Foley: Is that your professional staff or your office staff?
Johnson: Everybody. From our receptionist up through partners, everybody gets the same information.
Chavez: We’ve started sharing revenue, and it’s helped significantly. I think I got the idea from something that was said at last year’s NBJ roundtable. It’s improved our retention significantly. We base bonus structures on that too.
Anderson: I think we’re all struggling with trying to run our practices as businesses, rather than professions in the classic sense. It’s hard to go to your staff people and say, “You need to help our clients run their businesses” if they don’t understand ours. They also need to understand how people in business are motivated, and how employees in our client organizations determine whether they are being properly compensated. That is difficult if we don’t have some method of acquainting them with that same concept in our firms.
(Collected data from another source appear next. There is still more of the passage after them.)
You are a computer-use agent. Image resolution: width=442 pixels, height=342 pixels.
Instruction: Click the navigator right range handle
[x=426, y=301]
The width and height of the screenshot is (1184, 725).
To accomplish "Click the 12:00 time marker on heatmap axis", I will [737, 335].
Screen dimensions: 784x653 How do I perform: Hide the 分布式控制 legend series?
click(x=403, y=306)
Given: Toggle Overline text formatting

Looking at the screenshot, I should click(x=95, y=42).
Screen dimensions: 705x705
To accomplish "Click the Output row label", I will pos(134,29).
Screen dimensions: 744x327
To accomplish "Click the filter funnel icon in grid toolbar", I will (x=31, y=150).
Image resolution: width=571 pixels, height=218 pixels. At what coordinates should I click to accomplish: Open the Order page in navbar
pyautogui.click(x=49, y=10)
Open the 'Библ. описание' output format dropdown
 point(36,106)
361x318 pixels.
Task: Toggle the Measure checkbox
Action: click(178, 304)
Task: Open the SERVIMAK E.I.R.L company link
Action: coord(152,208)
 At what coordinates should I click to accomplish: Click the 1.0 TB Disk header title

We’re pretty frank with our staff about what does and doesn’t work, what revenues and profitability are.
Foley: Have you found that the people working for you want to be a little more entrepreneurial than they were in the past?
Anderson: Absolutely. I’m hoping every single person I hire has a little entrepreneurial spirit.
Hall: It goes back to what Howard said about needing thinkers. You have to have someone who can go out, think through the process, and be motivated to get the job done.
Levy: A lot of young people may choose smaller rather than larger firms because they perceive that opportunity to be part of the entrepreneurial team early in their career.
Hall: Our whole philosophy is to build from within. One of our big recruiting tools has been the ability to tell people, “If you want to become a partner, you have that opportunity here, and we’ll help you do that.”
Foley: When you’re dealing with clients who have succession issues, you can give them advice. But, what kind of succession issues do CPA firms have?
Levy: You have to train younger people to be leaders of your professional firm in order to have an orderly succession without losing a lot of clients, which can frequently happen after a sale of a practice.
Johnson: You make them feel they are a part of it, all the way along in their careers. And then don’t create a disincentive for them when they become partners by making them face a huge buyout with the senior partner. That’s one way we can really kid ourselves. We expect to get these huge buyouts from the value of our firms when we leave, but a young partner with half a brain is going to say, “Wait a minute – why should I buy into that? I’m not going to take on that kind of liability.”
Peters: In small or mid-sized firms, your clients are also interested in what your succession plans are, because they want to know that, when you hit retirement age, there will still be someone there they know and trust. They are looking to your successors to work with their successors, who may be their children, and just continue on.